• **Task goal**: Update the data below by changing "page heading" to "page title" and leaving everything else as it is. Reproduce all of the data without the pictures.

# Start of Records for this task

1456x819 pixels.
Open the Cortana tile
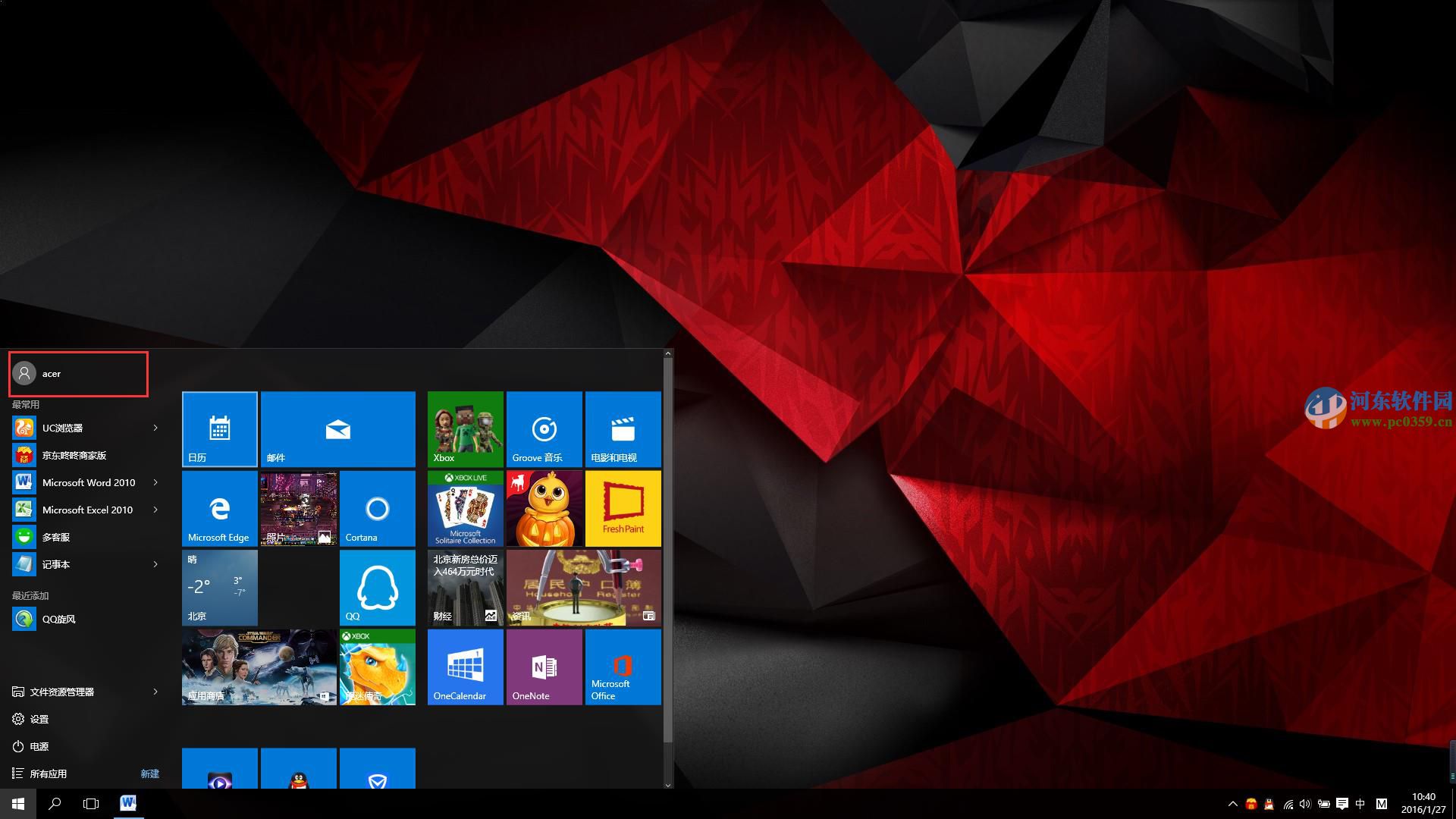point(377,508)
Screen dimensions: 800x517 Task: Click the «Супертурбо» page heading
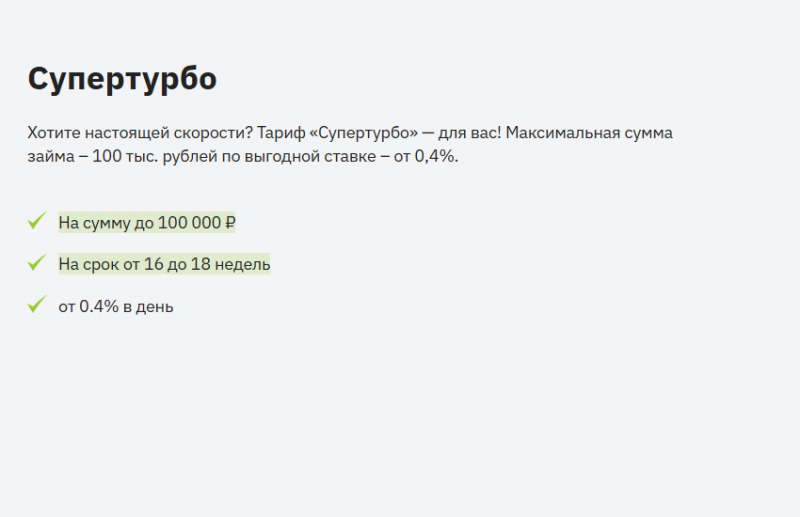click(x=122, y=78)
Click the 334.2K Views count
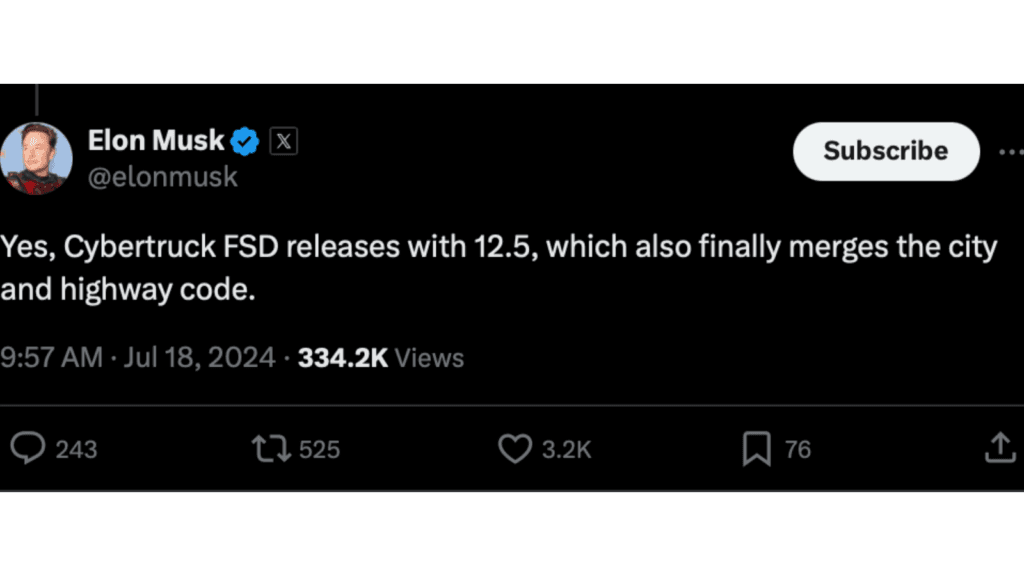Screen dimensions: 1024x576 tap(381, 357)
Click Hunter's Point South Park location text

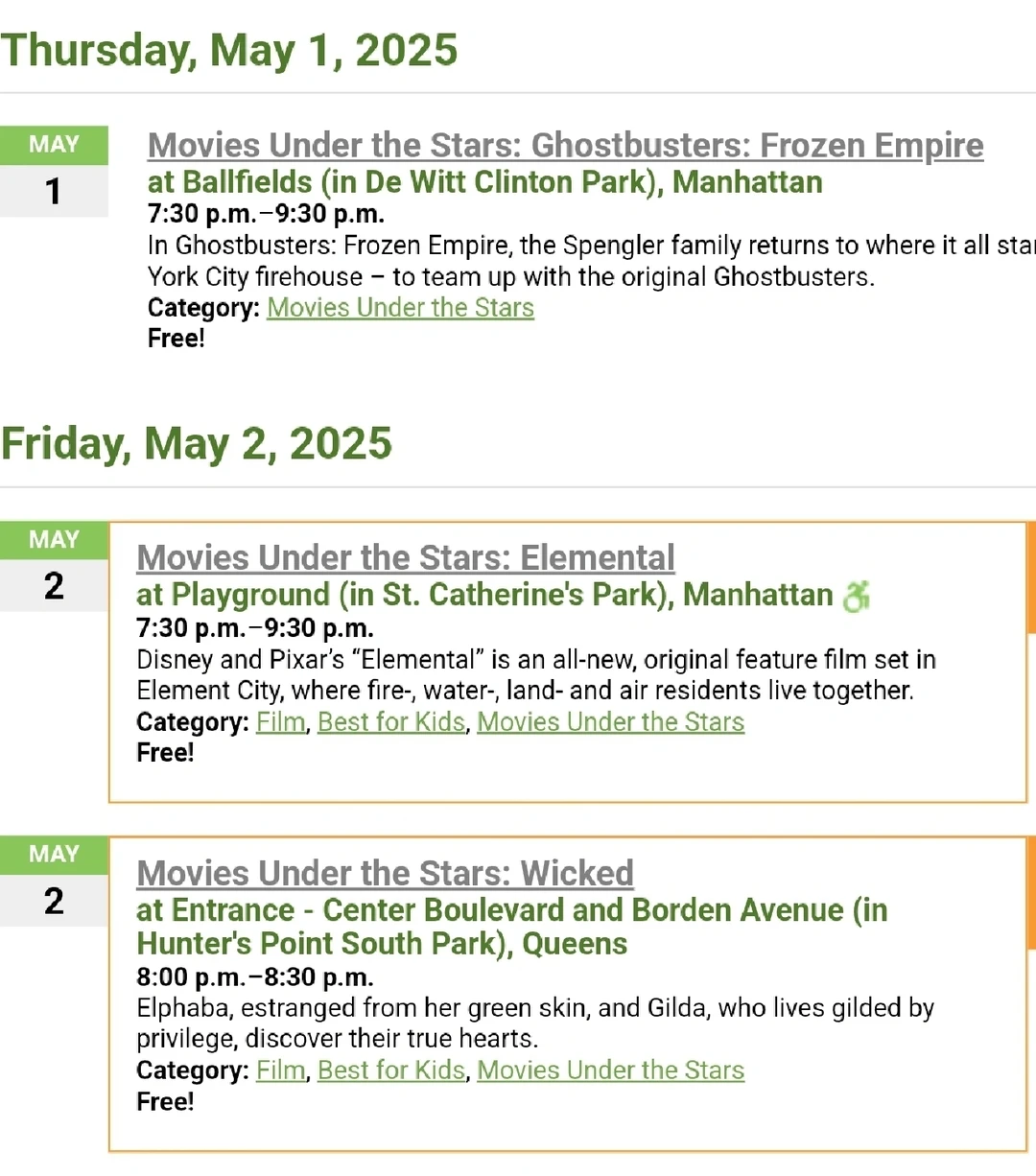coord(512,927)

# End of Records for this task

• **Response to this exercise**:
1456x819 pixels.
Open the Cortana tile
point(377,508)
Screen dimensions: 800x517 Task: Click the «Супертурбо» page title
click(x=122, y=78)
Click the 334.2K Views count
Screen dimensions: 1024x576 tap(381, 357)
Click Hunter's Point South Park location text

coord(512,927)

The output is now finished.